E ora il covid-19. «L’impatto qui è stato molto diverso — racconta in video collegamento da Beira — la diffusione del virus è stata più lenta perché il 60 per cento della popolazione vive di agricoltura di sussistenza in zone molto isolate. Nelle città come Beira e Maputo gli effetti si sono sentiti di più». In Mozambico è stato impossibile applicare un lockdown rigido, come nel vicino Sud Africa. Nelle case-baracche non c’è acqua corrente, non ci sono servizi, le persone per sopravvivere devono dedicarsi al commercio informale e quindi devono per forza uscire. Anche se pochi hanno lo stipendio a fine mese tante piccole imprese hanno dovuto ridurre i lavoratori o chiudere. «Non avendo più il salario tanti non comprano più nel mercato informale — spiega il vescovo di Beira — quindi, a catena, c’è un impoverimento generale».

Nel sud del Mozambico l’impatto è stato più forte per la mancanza di rimesse di decine di migliaia di minatori. Sono stati costretti a rientrare dal vicino Sud Africa per la chiusura di tutte le attività economiche, una situazione che durerà a lungo perché ancora stanno fronteggiando una emergenza immane.

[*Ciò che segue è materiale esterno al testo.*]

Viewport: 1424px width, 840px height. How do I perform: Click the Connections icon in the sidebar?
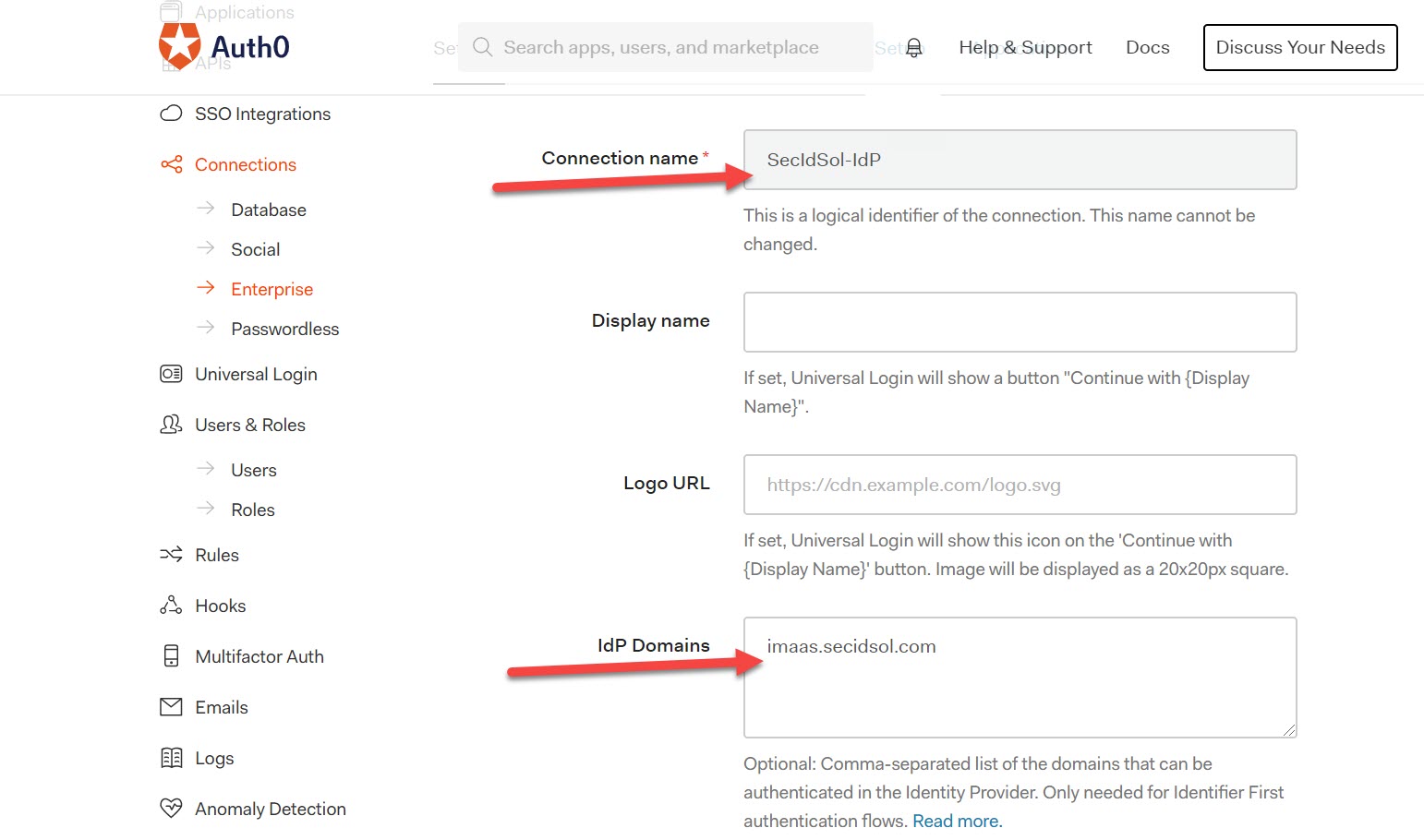tap(172, 164)
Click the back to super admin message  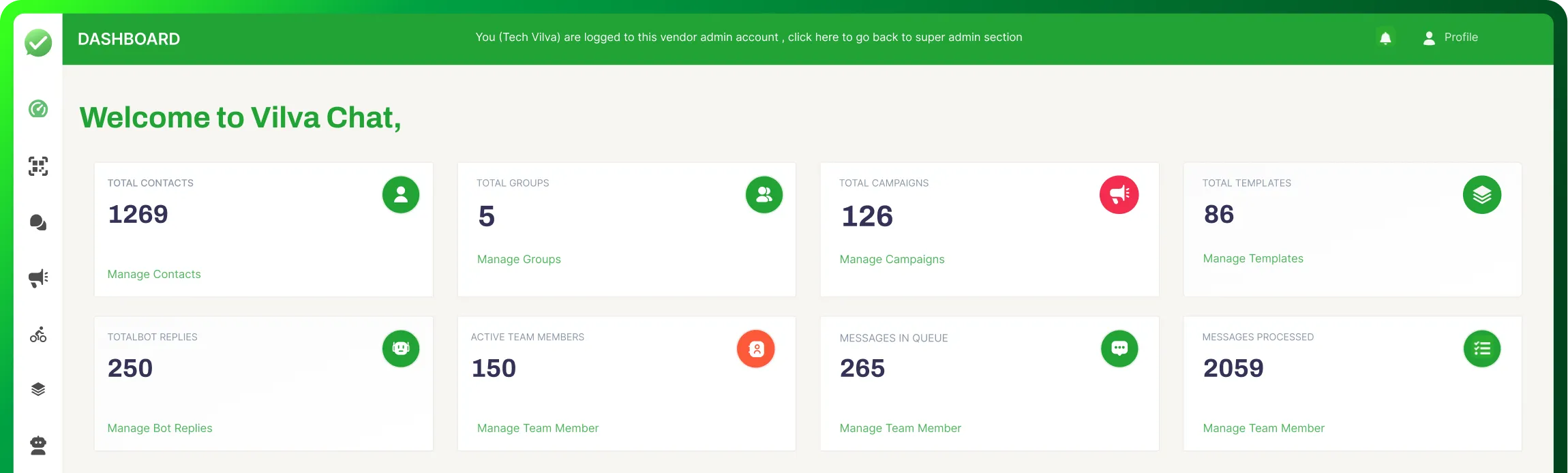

Un paese giovane con le scuole chiuse da tre mesi — l’anno scolastico era appena iniziato, a metà febbraio — subirà pesanti effetti sull’istruzione. A Beira, ad esempio, gli studenti già lo scorso anno avevano perso mesi preziosi di studio a causa del ciclone. Tante famiglie vivono ancora nelle tendopoli: «A distanza di un anno molti edifici pubblici non sono stati recuperati, si va a scuola a cielo aperto, con la pioggia o con il sole». «Il governo sta studiando misure per riaprire gli istituti scolastici — riferisce il vescovo — ma la disinfezione e il distanziamento sono inapplicabili in classi di 60/90 alunni. Su 600 scuole superiori 300 sono senza acqua corrente, le altre hanno servizi igienici precari. Non ci sono aule scolastiche né insegnanti a sufficienza. L’anno scolastico è oramai compromesso».

La situazione più preoccupante riguarda la zona di Capo Delgado, nel nord del Paese, fortemente (e forse volutamente) destabilizzata. È la provincia più povera, dove sono stati firmati contratti miliardari per l’estrazione di gas e materie prime. In questi ultimi mesi a Pemba, capoluogo della regione, ci sono oltre 200.000 sfollati, con enormi difficoltà per la sopravvivenza. Qui il dove il colera è endemico, ora è arrivato anche il coronavirus. «Da marzo le azioni militari sono aumentate — lancia l’allarme il vescovo — questi gruppi armati rivelano una capacità di organizzazione molto elevata. Hanno occupato intere cittadine e da aprile sono iniziate le prime rivendicazioni da parte dell’Is, che cerca di cavalcare il malessere della popolazione. Tanti giovani non vedono prospettive per il futuro e si lasciano facilmente coinvolgere».

Per tutti questi motivi, conclude monsignor Dalla Zuanna, i mozambicani riassumono il loro approccio alla pandemia con una battuta semplice ma efficace: «Il vecchio virus della povertà e della guerra ci preoccupa più del nuovo virus».